La protesi usata più frequentemente è costituita da una lega metallica (Nitinol) e ha la forma di un ombrellino a doppio disco (come uno jojo) che si apre una volta che viene trasportata al cuore, chiudendo in modo definitivo il foro.

Nel caso del Forame ovale non è necessario eseguire la misurazione: si tratta, infatti, di una piccola apertura (un passaggio, una separazione) di dimensioni sempre molto piccole. Si procede, quindi, direttamente con il rilascio del device.

L’operazione chirurgica

Nei casi in cui non sia possibile intervenire per via percutanea è necessario optare per l’intervento a cielo aperto.

In anestesia generale, si pratica un’incisione longitudinale al centro della parete anteriore del torace, nello sterno, attraverso la quale il chirurgo può accedere al cuore. In alternativa, è possibile l’accesso laterale sottomammario (si incide lateralmente, sotto la mammella).

La persona viene poi collegata, attraverso delle cannule, al circuito per la circolazione extracorporea (costituito da una pompa e da un ossigenatore): una macchina che sostituisce il cuore, momentaneamente inattivo. A questo punto il cuore può essere fermato mediante l’infusione nelle coronarie di una speciale soluzione, chiamata cardioplegica.

Successivamente il chirurgo sutura il foro o, se le dimensioni non lo consento, applica un patch (una sorta di cerotto) o un dispositivo specifico.

Sistemato il difetto, viene inviato un impulso elettrico al cuore (con un apposito strumento) che così riprende a battere. Infine, la circolazione extracorporea viene interrotta e l’incisione cutanea viene richiusa.

La tecnica endoscopica

Infine, è possibile chiudere i difetti interatriali mediante una tecnica mininvasiva, endoscopica, in anestesia generale oppure in analgesia epidurale mediante un piccolo catetere introdotto nello spazio peridurale (piccolo spazio che circonda il canale midollare).

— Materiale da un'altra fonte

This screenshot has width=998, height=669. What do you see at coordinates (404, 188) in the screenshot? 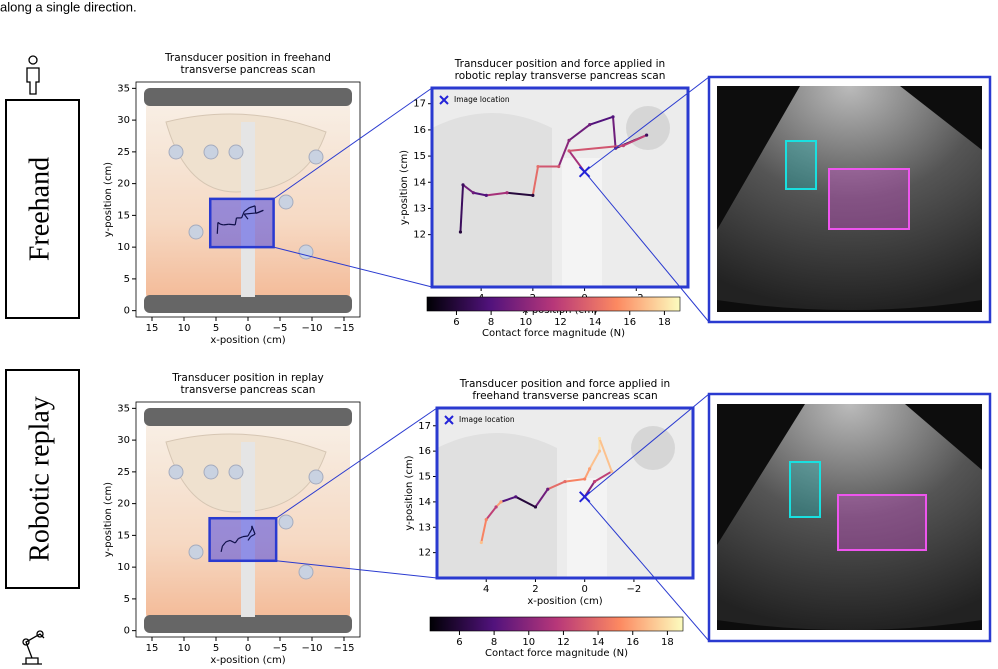
I see `y-axis-label: y-position (cm)` at bounding box center [404, 188].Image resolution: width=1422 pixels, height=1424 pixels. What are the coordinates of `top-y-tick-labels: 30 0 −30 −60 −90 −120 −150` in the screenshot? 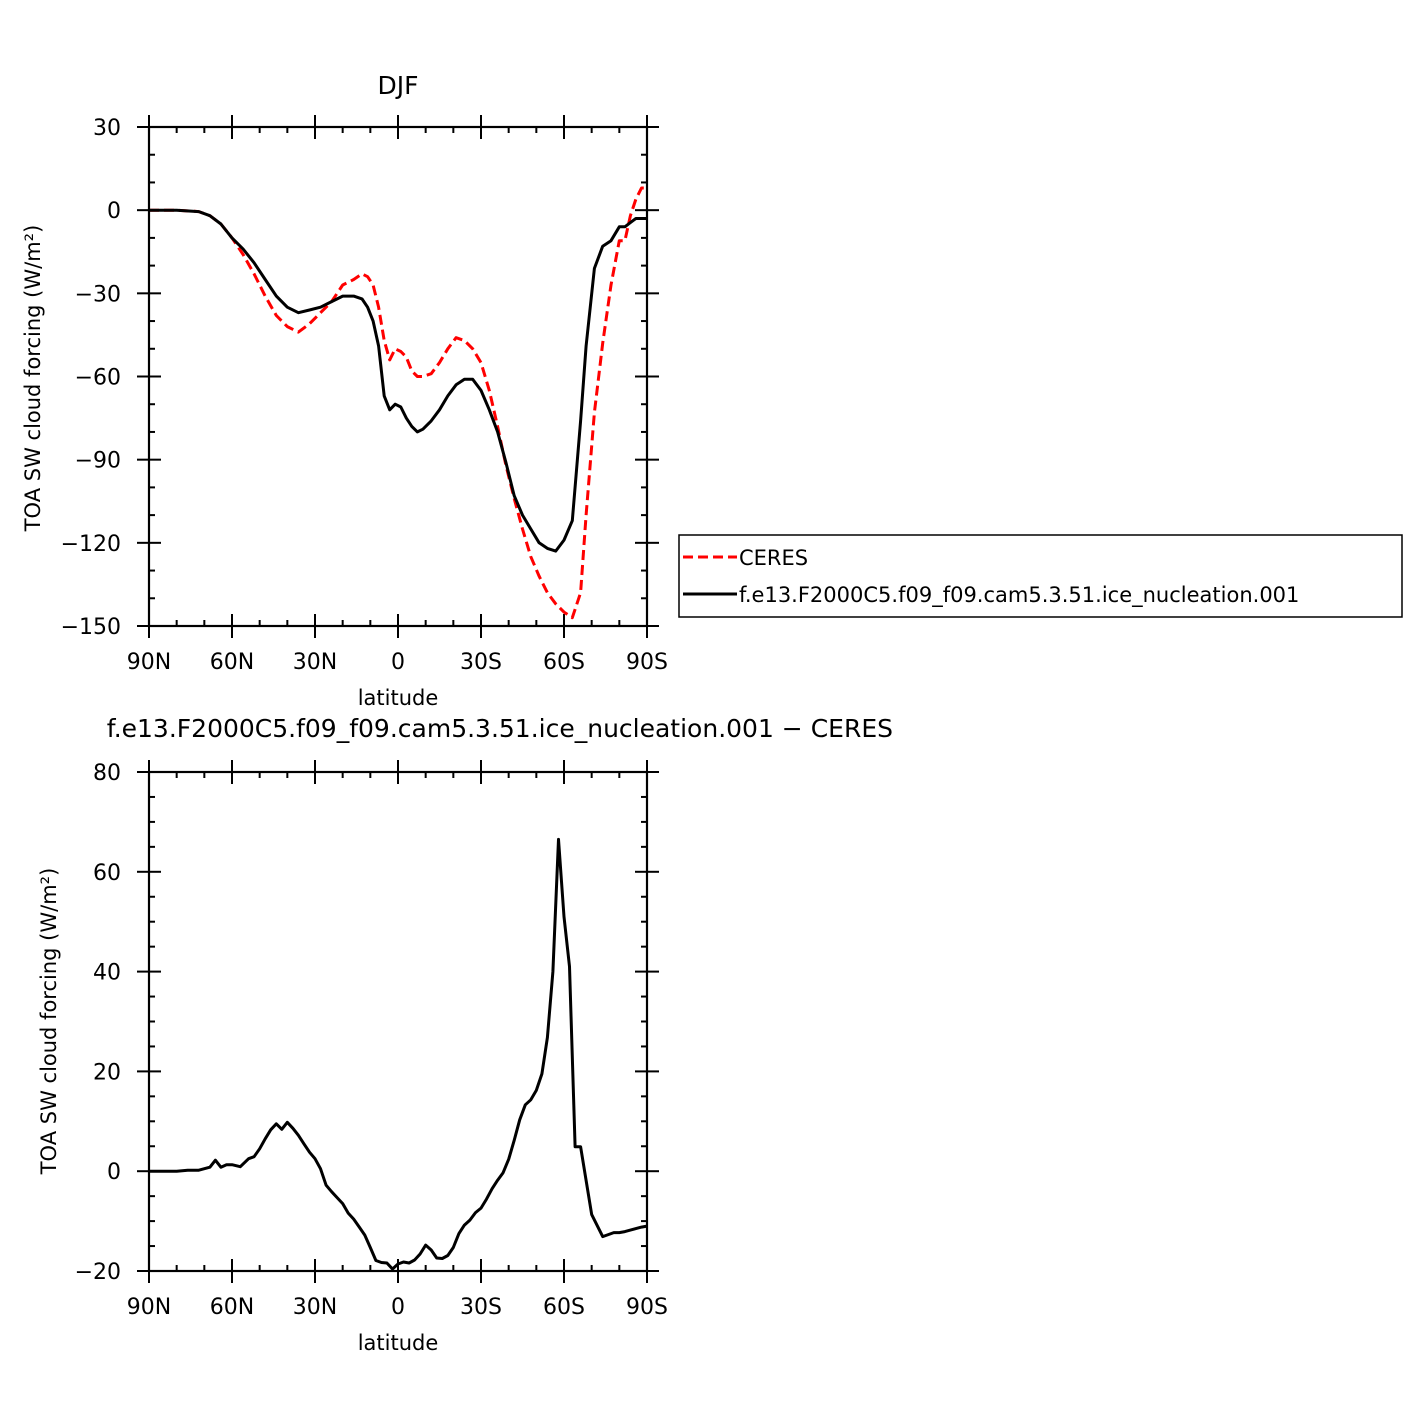 It's located at (91, 378).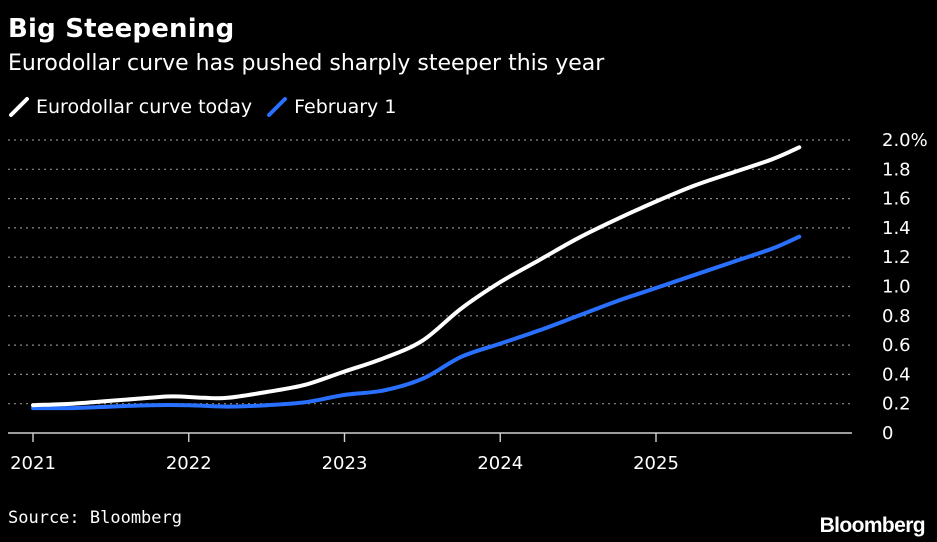  I want to click on y-tick-label: 1.0, so click(896, 288).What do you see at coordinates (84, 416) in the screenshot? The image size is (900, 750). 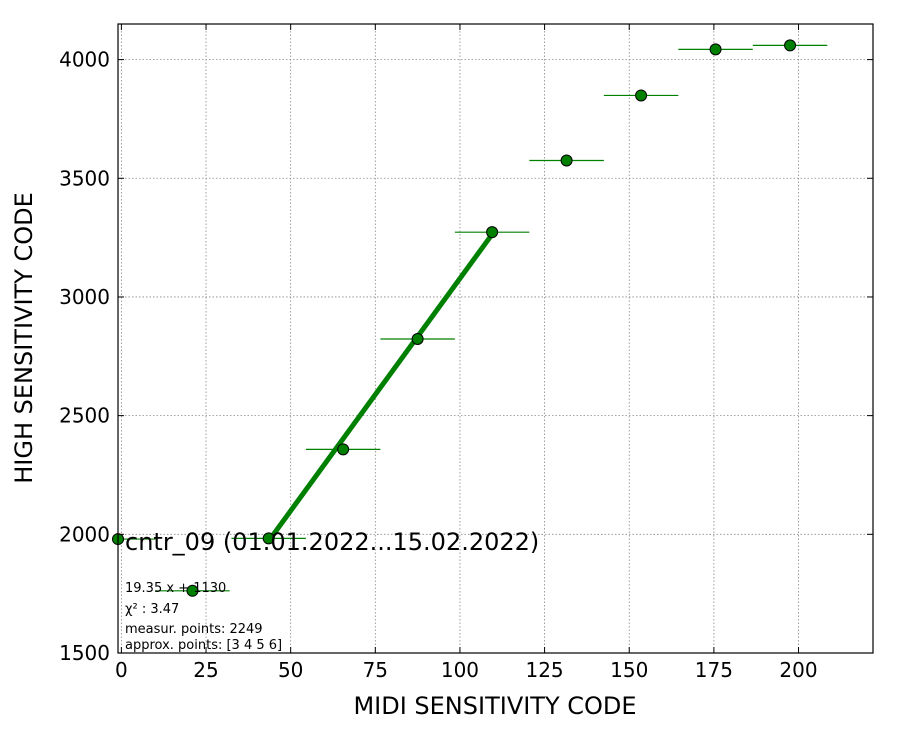 I see `y-tick-label-2: 2500` at bounding box center [84, 416].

Per prima cosa, si esegue una piccola incisione di cinque millimetri sul lato destro del torace, attraverso la quale si introduce una microtelecamera che consentente di monitorare l’intervento.

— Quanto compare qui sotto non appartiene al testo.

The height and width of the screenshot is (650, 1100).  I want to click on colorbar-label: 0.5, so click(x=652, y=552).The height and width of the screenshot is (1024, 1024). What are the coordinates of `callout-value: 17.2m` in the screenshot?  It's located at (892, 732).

Attorno alla telecamera viene lasciato un piccolo spazio, da dove viene insufflata anidride carbonica (la velocità è controllata da un computer). Questo permette di abbassare leggermente il polmone di destra (e, quindi, di vedere meglio il cuore tramite la telecamera) e di evitare il rischio di embolie gassose.

Tramite due piccole incisioni (una sulla vena del collo e una sull’arteria femorale) si inseriscono le cannule per la circolazione extracorporea, che viene realizzata grazie a un particolare circuito (chiamato mini-cec) che minimizza gli effetti traumatici.

Infatti, il cuore continua a battere: in pratica il sangue in arrivo dalla periferia, invece di entrare nell’atrio destro, viene aspirato dalla macchina, che lo ossigena e lo reimmette poi nel sistema arterioso della persona. In questo modo l’atrio destro durante l’intervento non è irrorato.

A questo punto vengono praticate tre piccole incisioni di qualche millimetro sul torace, in corrispondenza dell’atrio destro: così lo specialista può introdurre il microaspiratore e gli strumenti operatori. Il difetto interatriale viene suturato direttamente o chiuso con l’applicazione di un patch. Al termine, si aspira l’anidride carbonica. Le piccole incisioni non necessitano di punti di sutura: basta un piccolo cerotto.

Questo trattamento è particolarmente indicato in alternativa alla metodica percutanea soprattutto per chiudere difetti molto ampi o che coinvolgono lo sbocco delle vene polmonari.